[Opening GIVEN RECORDS section]
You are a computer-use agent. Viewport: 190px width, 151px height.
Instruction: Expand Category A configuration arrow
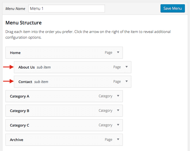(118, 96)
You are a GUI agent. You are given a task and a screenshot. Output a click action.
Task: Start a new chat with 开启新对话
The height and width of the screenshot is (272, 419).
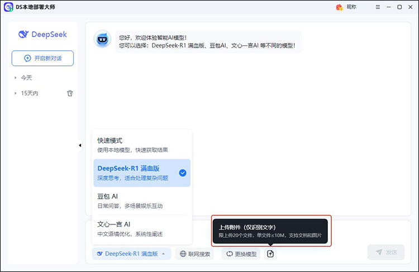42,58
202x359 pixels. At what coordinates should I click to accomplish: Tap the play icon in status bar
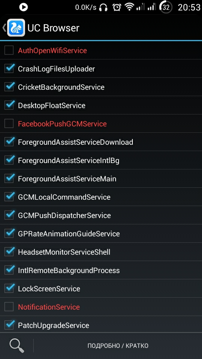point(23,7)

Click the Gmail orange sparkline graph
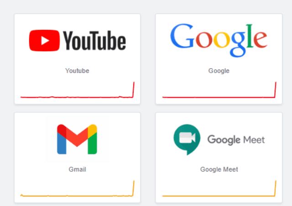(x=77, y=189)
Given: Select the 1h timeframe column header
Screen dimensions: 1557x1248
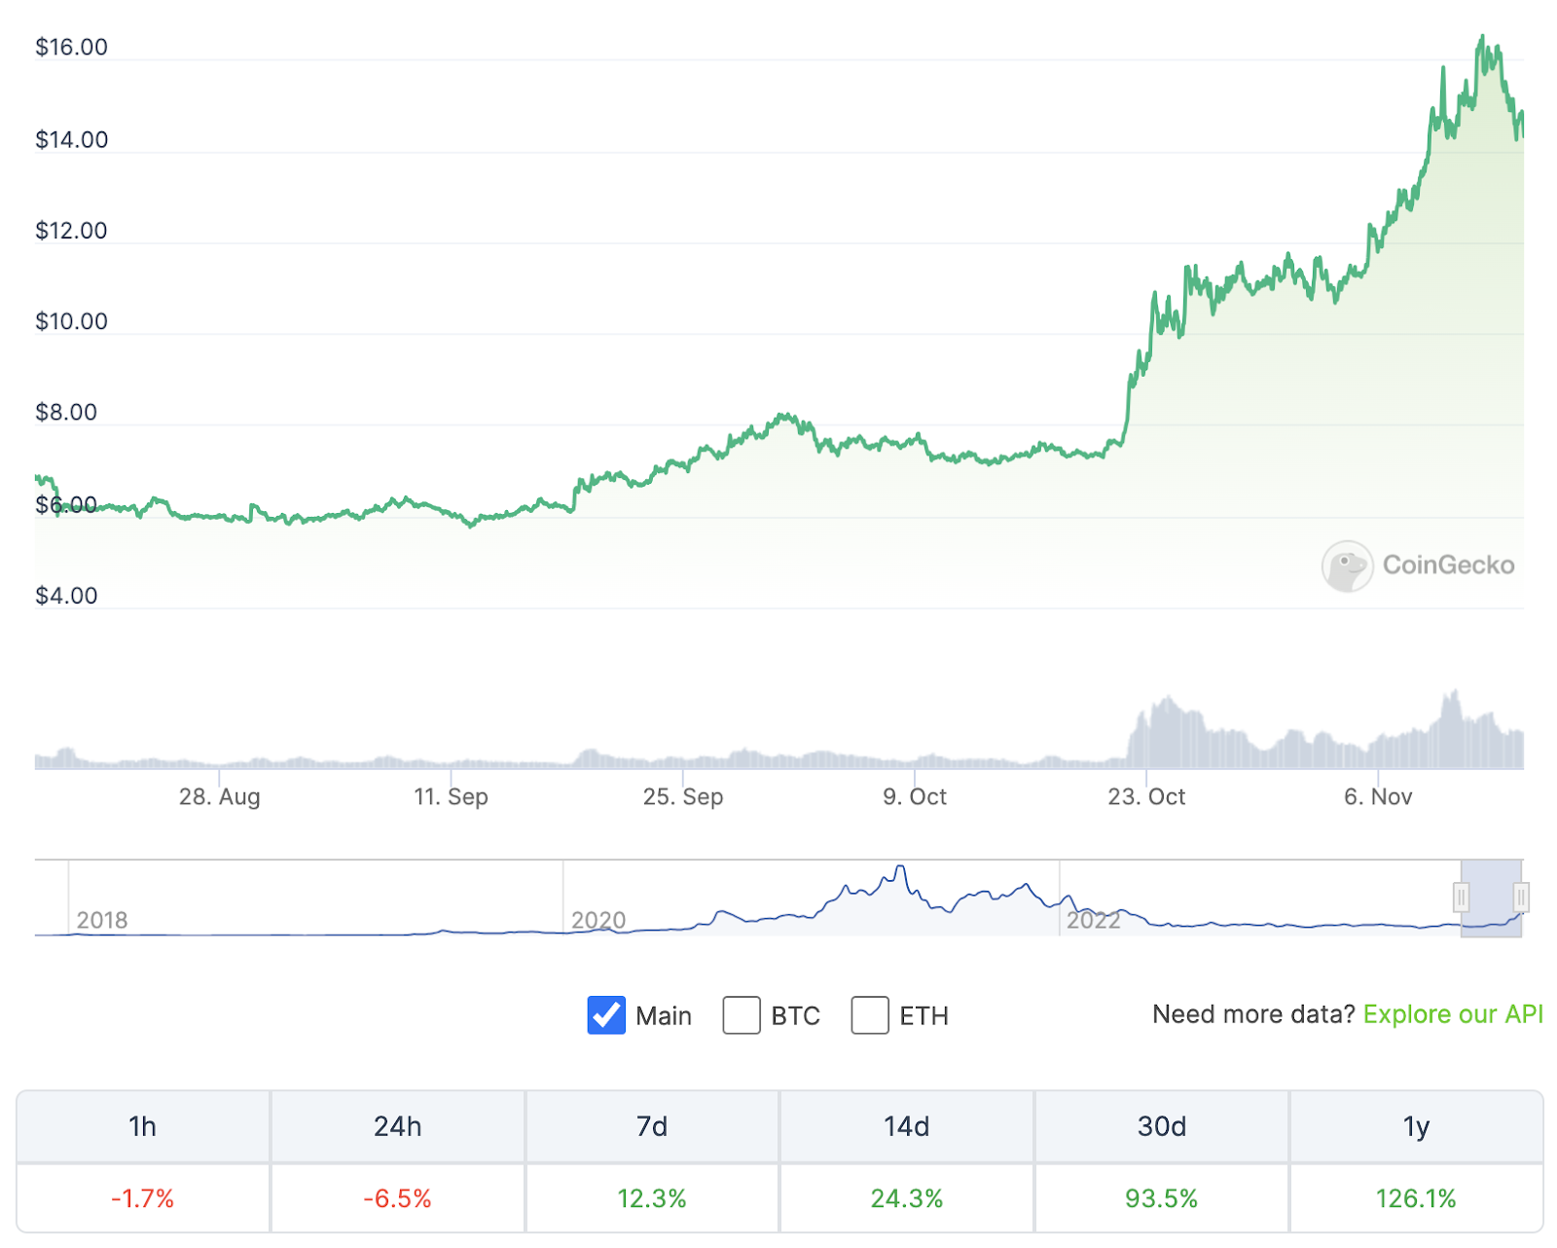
[Closing GIVEN RECORDS section]
_PROMPT_
Output the entries above exactly. Do not include the pictures.

_EXPECTED OUTPUT_
You are a computer-use agent. Viewport: 190px width, 151px height.
Instruction: Expand Category A configuration arrow
(118, 96)
You are a GUI agent. You are given a task and a screenshot. Output a click action.
Task: Start a new chat with 开启新对话
The height and width of the screenshot is (272, 419).
42,58
202x359 pixels. At what coordinates should I click to accomplish: Tap the play icon in status bar
point(23,7)

Click the Gmail orange sparkline graph
(x=77, y=189)
Given: Select the 1h timeframe column header
Screen dimensions: 1557x1248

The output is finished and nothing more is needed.